Bark Park on Diamond Head Road was the dream of Hawai'i businessman Clark Hatch, inspired by his beagle named Buster. Hatch shares these tips for enjoying time with your pet at the dog park:

  • Read the rules posted at park entrances. (They also are at www.barkpark-honolulu.org and www.hawaiianhumane.org/programs/dogparks.).
  • Make your first visit to the dog park during a quieter, less-busy time of day. Even regulars sometimes arrive to find the park packed with dogs, and if they don't feel comfortable joining them, will come back another day.
  • Keep your dog on a leash until you are safely inside the park and the gate is closed. When your dog is comfortable with its playmates in the park, remove the leash.
  • Remember that this is your dog's playtime, not yours, so don't start chatting and ignore your pooch. Be especially attentive early on when your dog is meeting, greeting, sniffing and eliminating (and you'll be there to pick it up!).
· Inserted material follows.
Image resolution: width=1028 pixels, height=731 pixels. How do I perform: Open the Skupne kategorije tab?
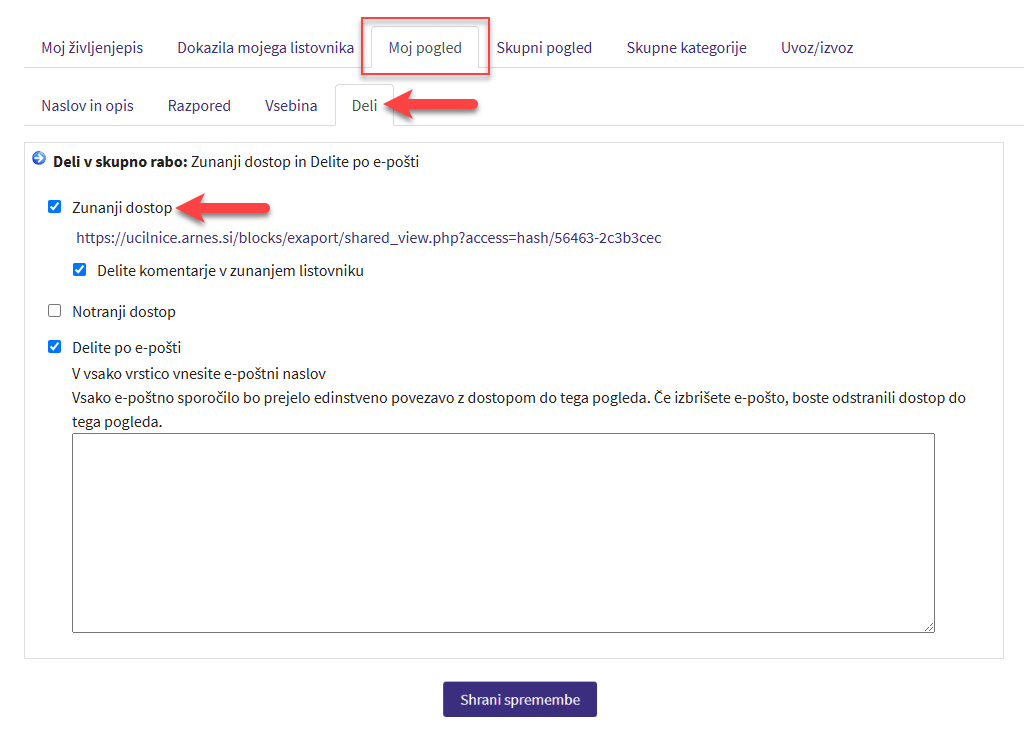686,47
Always keep your dog in sight.
  • Know your own dog's emotions: if he is feeling anxious or threatened, carefully step between your dog and another, speak gently and let it know you're there for him. If your dog shows any aggression toward people or other dogs, leash it immediately, leave the park and try again another day.
  • Dogs should have up-to-date vaccinations and be treated with a quality flea and tick repellent.
  • Leave the treats at home, especially rawhide, pig ears or savory human food, because pets may squabble over them.
  • If you have more than two canine companions, bring along another human friend, too.
  • Small dogs that may feel intimidated by bigger dogs may be happier playing in the fenced-off area in the far corner within the Bark Park.
  • Babies, toddlers and small children should not come to the park unless there is another adult to care for them. Your attention should be entirely on your dog.

Studies have shown that dogs accustomed to being with other dogs and people, and allowed time to run free, are more friendly and less likely to be problem barkers. Fenced dog parks provide a safe and enjoyable space for dogs and their humans, so plan on some playtime for your dog in one of O'ahu's facilities.